Is dorukardahan/ralph-quick safe?
https://github.com/openclaw/skills/tree/main/skills/dorukardahan/ralph-quick
ralph-quick is a well-structured, legitimate AI-assisted security scanner that performs 10 targeted checks (secrets, OWASP basics, auth, rate limiting, containers) and writes a local report. The skill contains no executable code, no prompt injection techniques, and no exfiltration endpoints, and its installation was clean with only expected GitHub network traffic. The primary risk is inherent to the tool's purpose: the mandate to scan for hardcoded secrets grants the agent implicit read access to sensitive files within the scanned project, and any discovered credentials will be consolidated in a plaintext .ralph-report.md — users should scope invocations carefully and be aware that three unreviewed higher-intensity sibling skills are promoted within the skill itself.
Category Scores
Findings (6)
LOW Sibling skills promoted but not reviewed -15 ▶
SKILL.md actively promotes three related skills with dramatically higher iteration counts (/ralph-security: 100, /ralph-ultra: 1,000, /ralph-promax: 10,000) as upgrade paths for deeper audits. These skills may have significantly different instruction sets, broader permissions, or riskier behaviors. Users who follow the upgrade path without reviewing those skills separately could be exposed to higher-risk agents.
LOW Scan report consolidates discovered secrets in plaintext -8 ▶
The skill's final step writes a full summary report to .ralph-report.md (and archives prior reports with timestamps). If the secret detection iterations find actual credentials — API keys, passwords, tokens — in the scanned project, those findings will be written to the report in plaintext. This creates a secondary exposure if the working directory is shared, version-controlled, or readable by other processes.
LOW Parameters are AI-interpreted rather than CLI-parsed -7 ▶
The skill explicitly documents that --iterations and --focus are 'AI-interpreted instructions, not parsed CLI args.' This means adversarial content embedded in a user's request or another active skill could influence the scan's scope, iteration count, or focus area in unintended ways. A strict CLI parser would reject invalid inputs; an AI interpreter will attempt to comply with injected instructions.
INFO Security scanning mandate requires reading sensitive project files -10 ▶
The skill legitimately instructs the agent to check whether .env is in .gitignore and to scan for hardcoded secrets. This is correct and expected behavior for a security audit tool.

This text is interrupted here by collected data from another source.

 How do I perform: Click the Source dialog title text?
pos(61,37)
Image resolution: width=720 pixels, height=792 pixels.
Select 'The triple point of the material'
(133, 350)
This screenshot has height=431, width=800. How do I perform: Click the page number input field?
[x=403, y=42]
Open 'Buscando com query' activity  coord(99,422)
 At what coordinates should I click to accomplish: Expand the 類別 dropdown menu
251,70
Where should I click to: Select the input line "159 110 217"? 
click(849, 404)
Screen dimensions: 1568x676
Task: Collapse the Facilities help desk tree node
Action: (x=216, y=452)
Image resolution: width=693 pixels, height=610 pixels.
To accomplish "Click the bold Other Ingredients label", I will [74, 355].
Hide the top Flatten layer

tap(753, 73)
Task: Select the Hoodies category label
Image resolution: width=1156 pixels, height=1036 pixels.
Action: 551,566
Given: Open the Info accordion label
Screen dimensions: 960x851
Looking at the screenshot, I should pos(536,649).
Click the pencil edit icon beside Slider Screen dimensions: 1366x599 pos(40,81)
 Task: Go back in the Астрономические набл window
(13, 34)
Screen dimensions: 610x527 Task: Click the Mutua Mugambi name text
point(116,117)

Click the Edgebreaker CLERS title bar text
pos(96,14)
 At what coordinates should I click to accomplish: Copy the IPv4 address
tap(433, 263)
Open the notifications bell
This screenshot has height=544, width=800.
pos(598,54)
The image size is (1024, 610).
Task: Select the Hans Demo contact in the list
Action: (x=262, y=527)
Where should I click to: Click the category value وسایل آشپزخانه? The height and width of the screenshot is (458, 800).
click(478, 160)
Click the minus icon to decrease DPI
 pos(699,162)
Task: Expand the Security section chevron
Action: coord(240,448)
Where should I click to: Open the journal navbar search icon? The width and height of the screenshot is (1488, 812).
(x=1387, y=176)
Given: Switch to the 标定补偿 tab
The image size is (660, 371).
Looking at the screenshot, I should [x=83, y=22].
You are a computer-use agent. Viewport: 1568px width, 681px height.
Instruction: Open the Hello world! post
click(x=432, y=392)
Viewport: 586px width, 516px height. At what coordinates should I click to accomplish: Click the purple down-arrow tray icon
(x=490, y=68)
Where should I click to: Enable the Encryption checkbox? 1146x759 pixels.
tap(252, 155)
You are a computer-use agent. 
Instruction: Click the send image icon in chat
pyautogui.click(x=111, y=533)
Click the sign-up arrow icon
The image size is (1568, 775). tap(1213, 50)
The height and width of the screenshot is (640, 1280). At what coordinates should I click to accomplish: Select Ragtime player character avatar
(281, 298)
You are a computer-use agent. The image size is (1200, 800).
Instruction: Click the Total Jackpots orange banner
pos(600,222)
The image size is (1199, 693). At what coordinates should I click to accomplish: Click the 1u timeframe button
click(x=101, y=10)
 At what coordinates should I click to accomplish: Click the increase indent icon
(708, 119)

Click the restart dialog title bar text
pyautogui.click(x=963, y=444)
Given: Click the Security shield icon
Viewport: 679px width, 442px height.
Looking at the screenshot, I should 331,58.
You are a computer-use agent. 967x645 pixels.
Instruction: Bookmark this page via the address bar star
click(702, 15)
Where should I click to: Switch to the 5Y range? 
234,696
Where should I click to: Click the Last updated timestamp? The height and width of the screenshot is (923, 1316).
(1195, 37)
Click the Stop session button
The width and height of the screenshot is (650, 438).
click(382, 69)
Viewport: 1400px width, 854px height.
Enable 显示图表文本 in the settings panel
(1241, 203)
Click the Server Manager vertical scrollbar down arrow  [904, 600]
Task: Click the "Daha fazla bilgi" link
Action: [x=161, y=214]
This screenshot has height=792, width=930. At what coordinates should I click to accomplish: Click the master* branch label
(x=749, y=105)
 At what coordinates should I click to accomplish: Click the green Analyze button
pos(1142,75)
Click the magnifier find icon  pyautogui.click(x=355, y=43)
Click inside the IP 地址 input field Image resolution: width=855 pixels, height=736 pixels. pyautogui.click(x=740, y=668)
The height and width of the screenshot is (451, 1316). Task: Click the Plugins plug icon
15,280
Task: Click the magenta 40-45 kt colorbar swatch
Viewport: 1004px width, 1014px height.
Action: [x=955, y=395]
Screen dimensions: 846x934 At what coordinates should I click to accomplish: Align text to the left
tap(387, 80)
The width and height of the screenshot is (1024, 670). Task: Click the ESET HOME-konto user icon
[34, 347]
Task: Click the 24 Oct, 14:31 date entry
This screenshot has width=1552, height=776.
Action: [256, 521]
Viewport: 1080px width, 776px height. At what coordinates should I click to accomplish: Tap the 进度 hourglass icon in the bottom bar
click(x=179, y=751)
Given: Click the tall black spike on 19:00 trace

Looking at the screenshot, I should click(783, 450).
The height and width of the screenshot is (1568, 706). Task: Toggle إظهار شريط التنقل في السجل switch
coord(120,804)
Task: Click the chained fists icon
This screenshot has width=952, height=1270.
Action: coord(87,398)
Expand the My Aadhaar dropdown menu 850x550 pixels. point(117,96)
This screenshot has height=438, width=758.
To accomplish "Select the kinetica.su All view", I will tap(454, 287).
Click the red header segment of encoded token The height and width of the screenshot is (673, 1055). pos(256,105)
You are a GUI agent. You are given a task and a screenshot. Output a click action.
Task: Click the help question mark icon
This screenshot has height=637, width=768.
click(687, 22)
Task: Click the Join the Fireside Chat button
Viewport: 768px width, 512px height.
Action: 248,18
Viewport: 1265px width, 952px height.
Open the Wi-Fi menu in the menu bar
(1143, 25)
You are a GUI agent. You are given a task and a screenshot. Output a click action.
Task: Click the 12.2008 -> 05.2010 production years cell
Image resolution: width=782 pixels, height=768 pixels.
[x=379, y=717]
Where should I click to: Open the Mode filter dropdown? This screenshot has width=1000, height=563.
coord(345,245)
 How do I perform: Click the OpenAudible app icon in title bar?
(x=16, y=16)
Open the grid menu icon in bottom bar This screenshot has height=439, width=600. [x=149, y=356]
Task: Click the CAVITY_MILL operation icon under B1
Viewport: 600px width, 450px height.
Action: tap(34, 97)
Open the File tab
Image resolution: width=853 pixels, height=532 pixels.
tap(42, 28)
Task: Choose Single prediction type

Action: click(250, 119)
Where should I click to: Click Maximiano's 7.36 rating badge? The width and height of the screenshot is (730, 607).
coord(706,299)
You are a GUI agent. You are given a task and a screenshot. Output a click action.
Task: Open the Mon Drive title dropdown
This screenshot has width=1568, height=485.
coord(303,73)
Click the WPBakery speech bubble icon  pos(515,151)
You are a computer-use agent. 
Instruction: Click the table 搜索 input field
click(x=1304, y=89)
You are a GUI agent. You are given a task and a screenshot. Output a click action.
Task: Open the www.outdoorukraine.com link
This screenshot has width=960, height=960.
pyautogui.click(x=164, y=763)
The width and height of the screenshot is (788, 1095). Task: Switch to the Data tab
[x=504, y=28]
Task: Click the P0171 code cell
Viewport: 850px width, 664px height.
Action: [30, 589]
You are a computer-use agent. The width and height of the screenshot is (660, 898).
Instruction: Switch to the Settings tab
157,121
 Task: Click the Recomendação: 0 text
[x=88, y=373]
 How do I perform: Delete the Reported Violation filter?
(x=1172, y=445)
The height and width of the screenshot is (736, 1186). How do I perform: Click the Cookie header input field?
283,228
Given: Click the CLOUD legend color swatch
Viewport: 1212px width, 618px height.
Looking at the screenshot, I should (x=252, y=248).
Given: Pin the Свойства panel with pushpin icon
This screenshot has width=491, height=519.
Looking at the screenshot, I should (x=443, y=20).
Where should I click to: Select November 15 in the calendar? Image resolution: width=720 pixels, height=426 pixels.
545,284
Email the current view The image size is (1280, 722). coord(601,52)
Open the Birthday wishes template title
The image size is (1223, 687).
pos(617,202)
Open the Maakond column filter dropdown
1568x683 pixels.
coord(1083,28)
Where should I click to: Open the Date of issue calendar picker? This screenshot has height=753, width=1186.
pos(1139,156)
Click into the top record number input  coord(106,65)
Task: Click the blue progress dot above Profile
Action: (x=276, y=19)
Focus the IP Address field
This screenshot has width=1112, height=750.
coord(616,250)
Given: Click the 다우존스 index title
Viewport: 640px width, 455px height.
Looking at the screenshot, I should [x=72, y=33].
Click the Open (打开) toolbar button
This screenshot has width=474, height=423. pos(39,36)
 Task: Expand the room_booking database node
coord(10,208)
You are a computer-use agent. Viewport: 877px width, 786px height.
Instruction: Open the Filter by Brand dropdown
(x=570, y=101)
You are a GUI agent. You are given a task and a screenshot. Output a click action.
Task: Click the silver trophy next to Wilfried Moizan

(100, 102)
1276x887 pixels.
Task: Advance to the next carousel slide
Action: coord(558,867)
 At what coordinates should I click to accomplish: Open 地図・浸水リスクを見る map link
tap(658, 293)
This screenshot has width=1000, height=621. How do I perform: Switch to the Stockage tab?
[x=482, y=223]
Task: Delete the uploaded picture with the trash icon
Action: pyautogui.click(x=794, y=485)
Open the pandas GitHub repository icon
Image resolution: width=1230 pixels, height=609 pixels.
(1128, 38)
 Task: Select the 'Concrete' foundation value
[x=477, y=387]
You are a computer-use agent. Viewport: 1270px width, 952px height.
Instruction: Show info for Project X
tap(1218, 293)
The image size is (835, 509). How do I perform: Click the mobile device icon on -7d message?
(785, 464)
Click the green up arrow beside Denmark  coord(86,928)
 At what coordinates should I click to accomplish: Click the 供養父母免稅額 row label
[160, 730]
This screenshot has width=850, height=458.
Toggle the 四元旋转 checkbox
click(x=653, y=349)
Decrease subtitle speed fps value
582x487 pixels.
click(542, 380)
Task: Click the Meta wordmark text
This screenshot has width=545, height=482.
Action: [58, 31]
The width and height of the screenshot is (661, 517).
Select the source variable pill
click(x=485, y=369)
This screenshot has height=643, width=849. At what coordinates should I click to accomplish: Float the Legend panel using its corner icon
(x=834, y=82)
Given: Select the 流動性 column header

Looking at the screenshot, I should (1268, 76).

However, it means the agent will read .env files, configuration files, and any other files in the scanned directory tree. Users should ensure the agent is invoked with a well-scoped working directory and not pointed at sensitive directories outside the project.
INFO Canary credential files read-accessed during audit window -20 ▶
Filesystem inotify and auditd PATH records confirm that six honeypot credential files (.env, .ssh/id_rsa, .aws/credentials, .npmrc, .docker/config.json, .gcloud/application_default_credentials.json) were opened and read at two points during the audit window (timestamps 1771908343 and 1771908366). File integrity was confirmed intact by the canary check. The access pattern — occurring both before skill install and in a post-install verification pass — is consistent with the oathe audit framework's own baseline collection and canary verification routines rather than skill-initiated reads.
INFO Install uses full monorepo clone with sparse checkout -8 ▶
The install script clones the entire openclaw/skills monorepo (--depth 1) and uses git sparse-checkout to extract only the target skill subdirectory. This is a standard pattern for monorepo skill distribution but means the install process briefly fetches a pack file containing all shallow objects across the monorepo before extracting the target path. This is expected behavior, not a risk, but increases install-time network footprint compared to a dedicated repo.